We continued over the true summit. Up ahead, the silver arch of Monte Amaro still looked a long way, but the orange-domed shelter on its summit was clearly visible, so it wasn’t as far as it looked.
We dropped down to a broad basin with a crossroad of paths. It was late in the afternoon, but there were now many people crossing the plateau, the first we had seen since we were down below.
Gradually the path rose again to Monte Amaro. Someone had been having some fun with signposts. One said Non gridare, ascolta il silenzio (‘Don’t shout, listen to the silence’). A few metres later another said Non disturbare i camosci (‘Don’t disturb the chamois’). We’d seen lots of camosci on the northern side of Monte Amaro last time we climbed it, and a herd of them were grazing below the summit to our left. But we were too far away to disturb them.
We reached the summit at 4pm. There were two park rangers and a man with horses on the summit, but they all left soon after we arrived, leaving us alone to have a second lunch and (to steal a phrase) listen to the silence.
It was our third time on Monte Amaro’s summit and I was happy to be there. There was nothing bitter about this place and the views were sweet. I hadn’t registered the view south down the Femmina Morte valley on either of my previous ascents, but now it was clear: a gentle grey valley cutting through the plateau. We had come over Monte Macellaro, its eastern boundary, and we would be returning along its western one, which rose to its summit of Cima di Fondo di Maiella.
A more familiar view was the one to the west. Twice we had crossed and explored the series of silver plateaus and ridges that reached their high point on the summit of Monte Acquaviva. There were dramatic grey clouds over it now that we hoped wouldn’t reach us.
Here on top of Monte Amaro it was warm and sunny, but it was 4.30 by the time we left. We had become the last people on the mountain and we still had a long way back to our car 1,500m below.
Edita was anxious about the time, but I was glad we had continued to Monte Amaro and would have felt disappointed had we cut short our plan in order to get down earlier. We descended carefully down steep scree on the southern side of the summit. There was no clear path but it was the direct way down and it meant we avoided disturbing the camosci below the main trail.
Once down on safer ground I legged it rapidly along the western ridge of the Femmina Morte valley. Edita hurried in my wake. There were lots of summits, up and down, in stark but welcome contrast to the Macellaro eel-back across the valley.
I skirted beneath the summits to save time, and it took us only 45 mins from Monte Amaro to reach the top of Cima di Fondo di Maiella (2,593m), our fifth and final 2,000er of the day.

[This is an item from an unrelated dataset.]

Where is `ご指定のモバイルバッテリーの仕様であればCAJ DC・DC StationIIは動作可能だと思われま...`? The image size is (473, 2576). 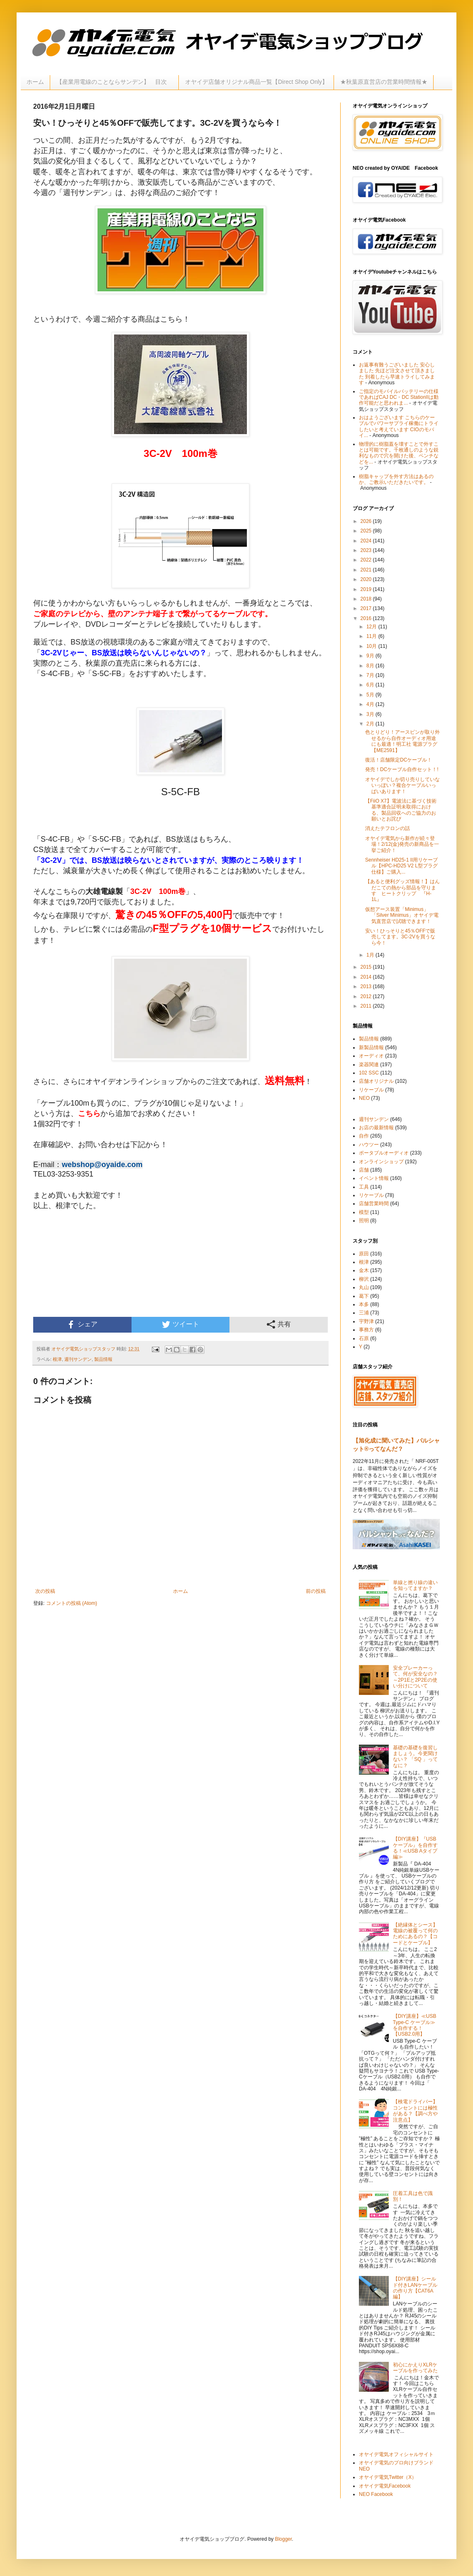 ご指定のモバイルバッテリーの仕様であればCAJ DC・DC StationIIは動作可能だと思われま... is located at coordinates (399, 397).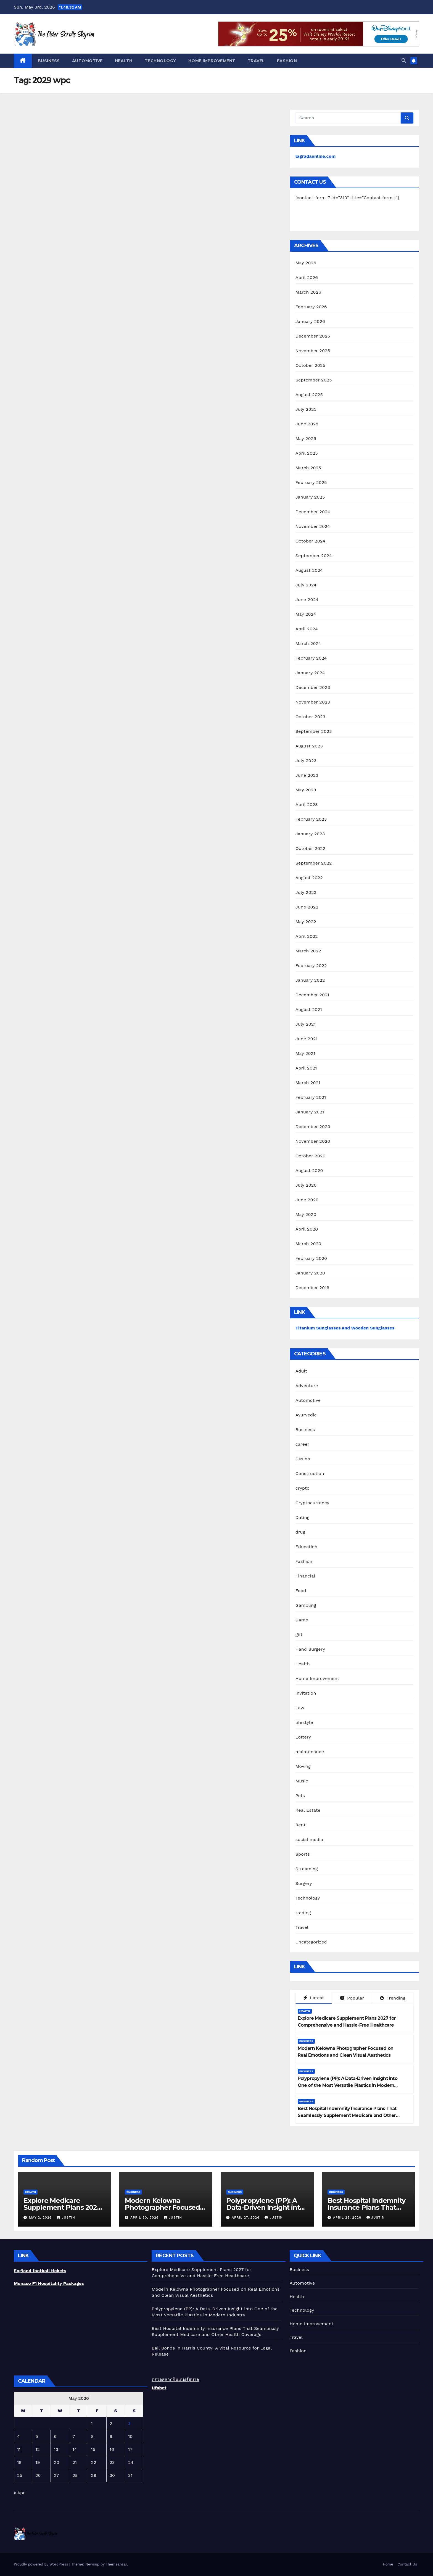 The image size is (433, 2576). Describe the element at coordinates (305, 1214) in the screenshot. I see `May 2020` at that location.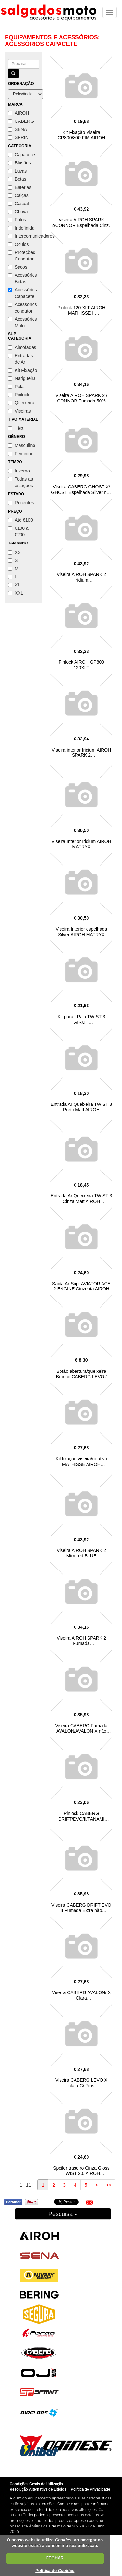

We raced over it towards Forchetta di Maiella, the place where we had joined the plateau earlier in the day. But instead of continuing to it, we opted for a shortcut straight down the slopes of Fondo di Maiella, like we had seen others descending earlier in the day.
It wasn’t a pleasant option. The slopes were alternately rocky then grassy, but when we reached the grassy sections we discovered that they were hiding more rocks. The occasional scree chute allowed us to make quicker progress, but on the whole it was an awkward, knee-jarring descent, and it probably wasn’t any quicker than taking the long way round.
It was a big relief to reach the footpath again, a short distance above Fonte dell’Orso for a rest and a drink. Here Edita telephoned our B&B in Caramanico Terme to say that we were still up a mountain but coming soon.
Now it was Edita’s turn to take the lead. She literally ran down the path through the forest, and my legs were like jelly trying to keep up with her.
We reached the car at 7pm after a long and satisfying day. Heaven knows how many metres of ascent we had managed as we crossed those many summits, but 2,793 minus 1,249 makes 1,544, so it was at least that and more besides – probably something closer to 2,000m.
A whopper then, and it felt sweet to be back in Maiella.